Why Central Banks Make a Mess of Inflation Targeting

Alasdair MacleodAlasdair Macleod has over 40 years’ experience in fund management, corporate finance and investment strategy. He believes government monetary policies are the biggest threat to our financial savings and independence. As head of Research at Goldmoney, Alasdair helps everyday consumers understand the benefits of using gold as both money and a store of value.

We are all too aware of monetary policy and its objectives of targeting both moderate inflation and full employment at the same time. We are of course talking about price inflation, monetary inflation being the means of achieving the objective.

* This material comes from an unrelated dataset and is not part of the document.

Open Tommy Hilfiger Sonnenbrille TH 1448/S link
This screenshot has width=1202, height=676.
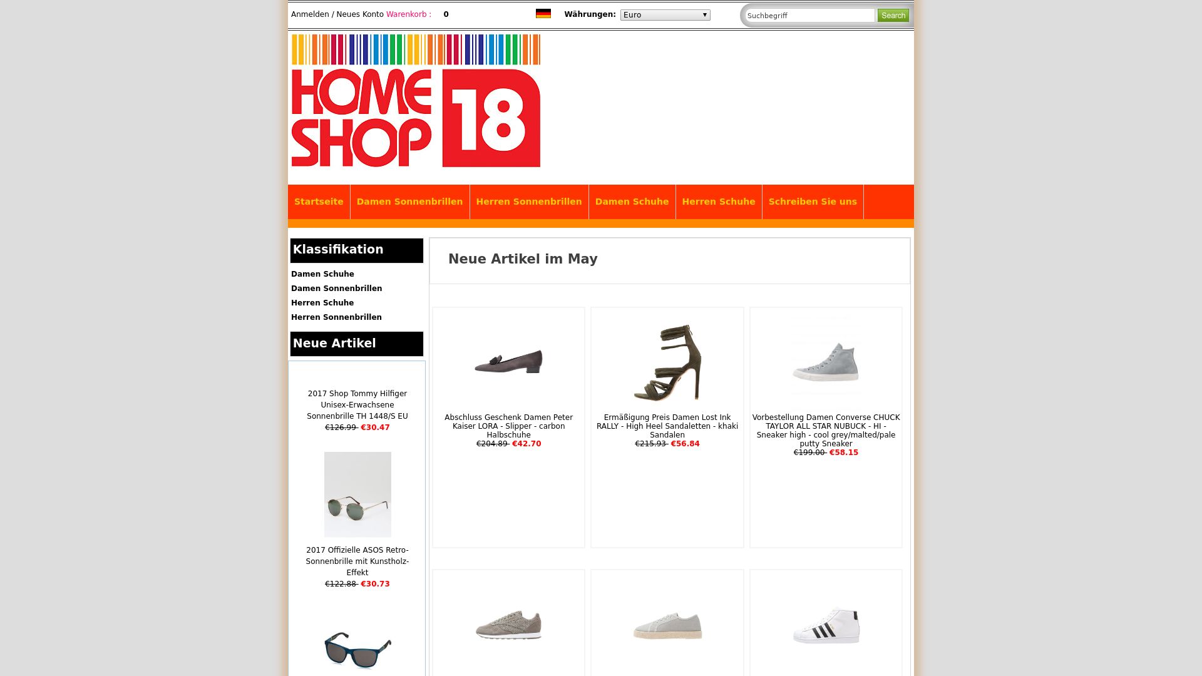357,405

Central bankers don’t seem to understand that these objectives are incompatible, and here’s why. When you expand the quantity of money or credit, you debase the savings and wages of everyone, with two general exceptions. If the Fed expands the quantity of cash, or narrow money, the banks benefit, and in all likelihood they pass this benefit on to the government by spending it on new government debt. If the banks expand the quantity of bank credit, they benefit their favorite customers, who are usually big business. To believe otherwise is to subscribe to a law of financial perpetual motion, which is simply impossible.
central bank building

Ignoring the wealth transfer effect is the problem of which no central planner seems to be aware. They have all been taught macroeconomic theory which simply states that if you expand the quantity of money you will generate an increase in the general level of prices. It is obviously true, that there is a connection between the two inflations. They have also been taught that a rise in prices stimulates demand. No, it doesn’t, which will become obvious shortly.

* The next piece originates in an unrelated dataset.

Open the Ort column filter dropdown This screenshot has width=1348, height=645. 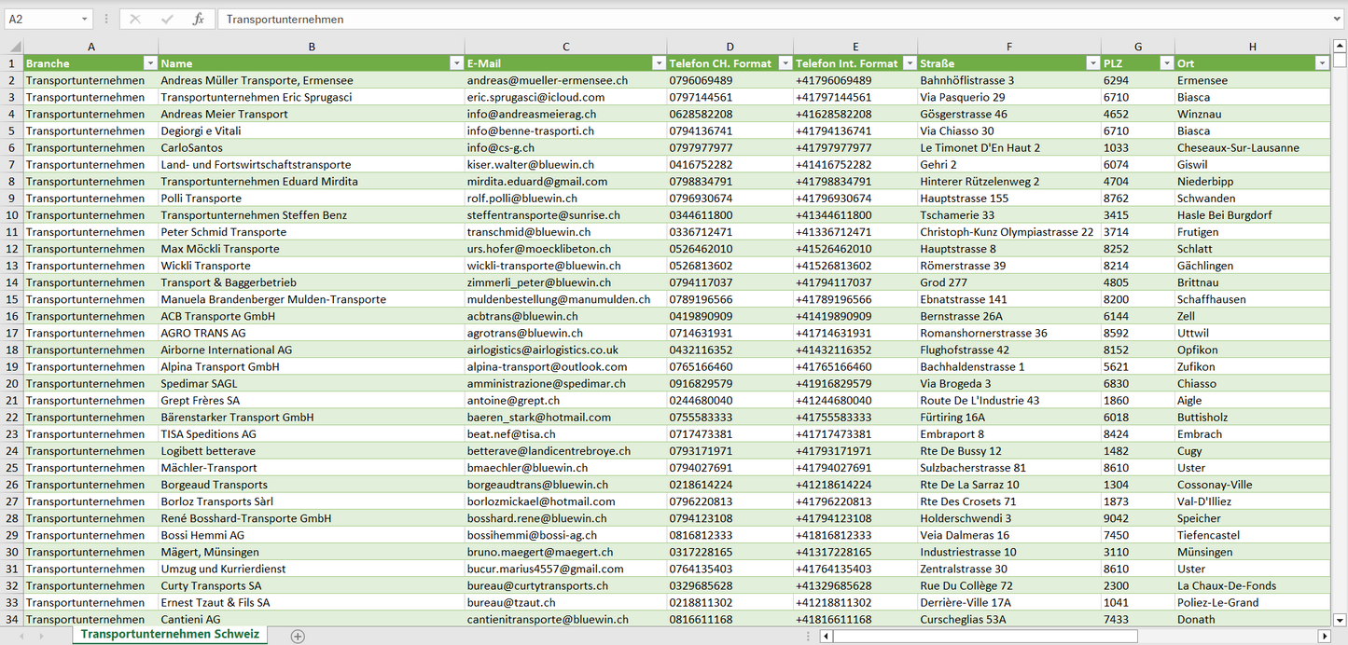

It seems incredible that central planners fail to understand that by debasing everyone’s wages and savings, they think their policies will stimulate the economy. The true relationship between the expansion of money, credit, and prices was famously described by John Law’s banker, Richard Cantillon in about 1730. Cantillon observed how price inflation progressed, with prices increasing as a result of the new money being spent, but only on the goods bought with it to begin with. As the new money becomes fully absorbed into the economy, the prices of increasing numbers of goods rise, until one can say the general level of prices has risen.

If you work for an investment bank, you will benefit in terms of salary and bonuses from an increase in the level of financial activity, reflecting monetary expansion. Your spending will drive up prices in the cities which have financial centers, and this is why New York and London are relatively expensive. People owning financial assets benefit as well, particularly when the central bank depresses interest rates.

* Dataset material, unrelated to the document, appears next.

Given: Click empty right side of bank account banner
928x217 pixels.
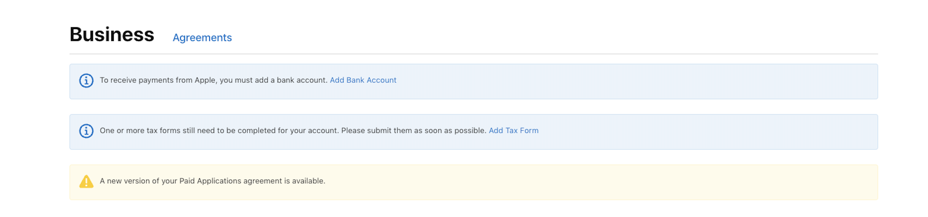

If on the other hand, you are a factory worker on a fixed wage or a pensioner on a fixed pension, you find prices have risen but not your income. You become poorer while the banker becomes richer. Wealth is transferred from Main Street to Wall Street.

The desired effect of monetary inflation is scuppered by the Cantillon effect, with the vast majority of the population made poorer, and only those working in finance or owning property and stocks, benefiting. Far from stimulating the economy, monetary inflation destroys the population’s ability to spend in real terms.

This brings us back to the full employment target. By making the vast majority of people worse off, monetary policy actually increases unemployment. So as the massive monetary inflation of recent years works its way into rising prices, unemployment will rise too. How any highly paid macroeconomist can believe otherwise is wholly irrational.